Ports (Wiki)

The content of the Security Analogies wiki is now available here, under the GNU Free Documentation License 1.2.

Thanks to Dbridger for the content of this page.

Addressing

A computer can be thought of as an apartment building. Its IP address is its street address and port numbers are the apartment numbers. Some computers have domain names, such as www.securityanaolgies.com. Similarly, an apartment building may have a name like 'White Hat Apartments'. Looking up a domain name is like finding out that 'White Hat Apartments' (Domain Name) is located at 123 Oak Street (IP address).

Ports and Services

If you go to an apartment and knock on one of the apartment doors and someone answers, that's like a service listening on that port. If you speak the same language as the person who opened the door (i.e. are using the same Protocol), you can communicate with that service. If someone answers the door, the port is considered Open or Accepted. If you hear someone shout "Go away", the port is considered Closed or Denied. If no one answers, the port is considered Filtered, Dropped or Blocked. Some services, such as HTTP or FTP, always (for sake of argument) use the same port.
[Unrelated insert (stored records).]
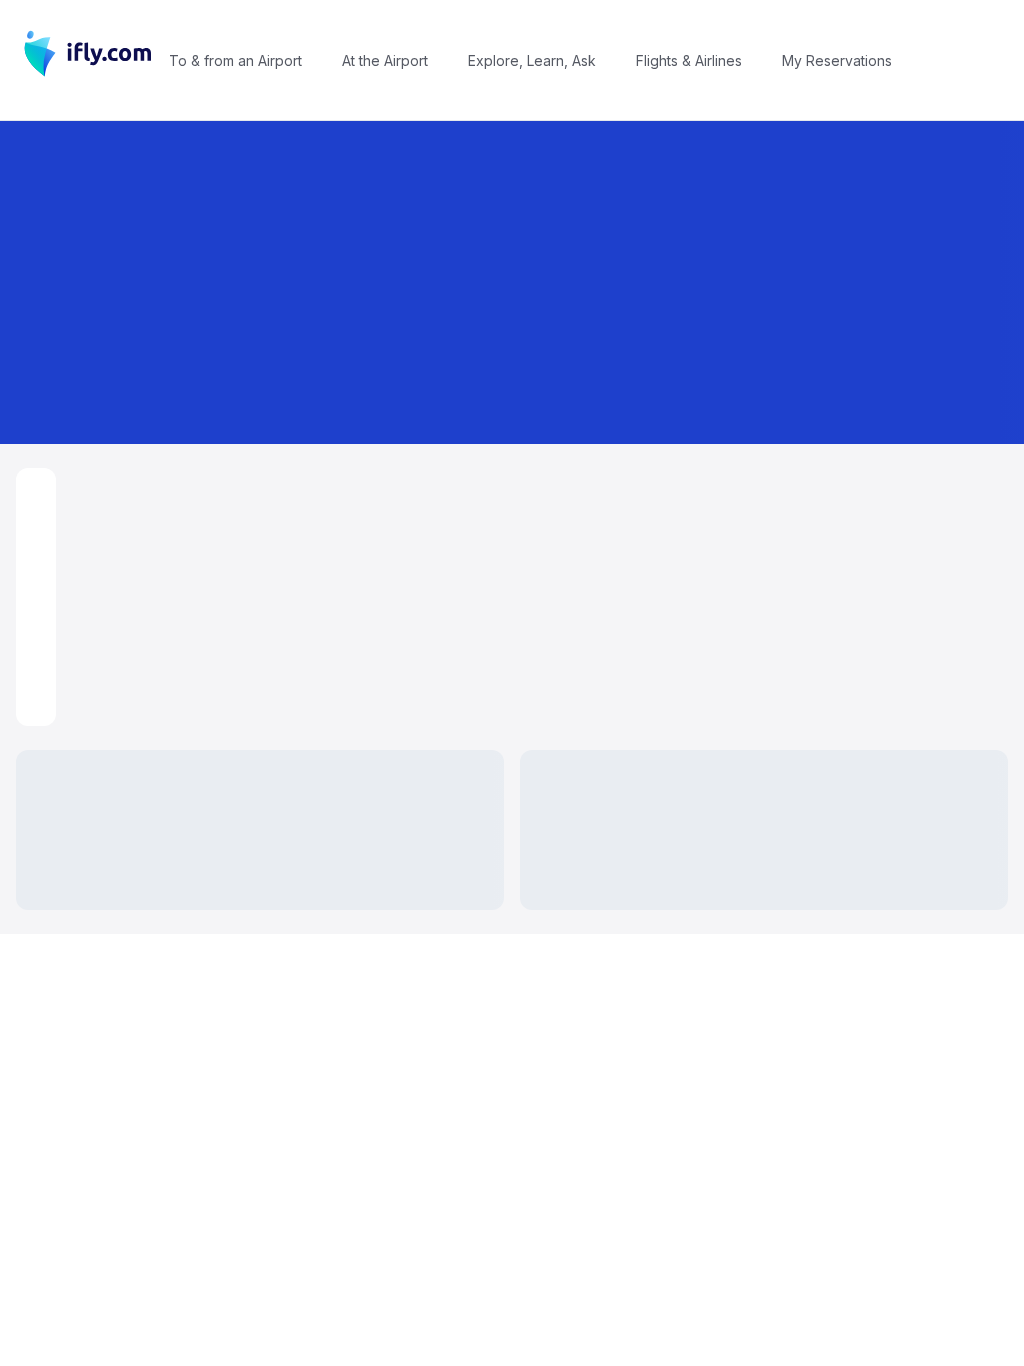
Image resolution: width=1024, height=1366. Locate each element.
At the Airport (385, 60)
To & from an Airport (235, 60)
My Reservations (837, 60)
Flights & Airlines (689, 60)
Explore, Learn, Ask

This is like everyone knowing that Harry lives in apartment 80 and Fred lives in apartment 23. Some services don't always use the same port, this is like if you don't know what apartment they live in, you don't know how to connect with them. If you go to a number of doors and see if anyone answers, that is called port scanning.

Router

A router sitting in front of the computer can be thought of as a door man. The door man can tell you you are not allowed to go to apartment 80 (this is port blocking or port filtering). The door man can tell you that the person in apartment 80 is now living in apartment 100 (this is called port forwarding).

Disclaimer

Note: this analogy was found in WikiPedia under TCP and UDP Port and expanded upon.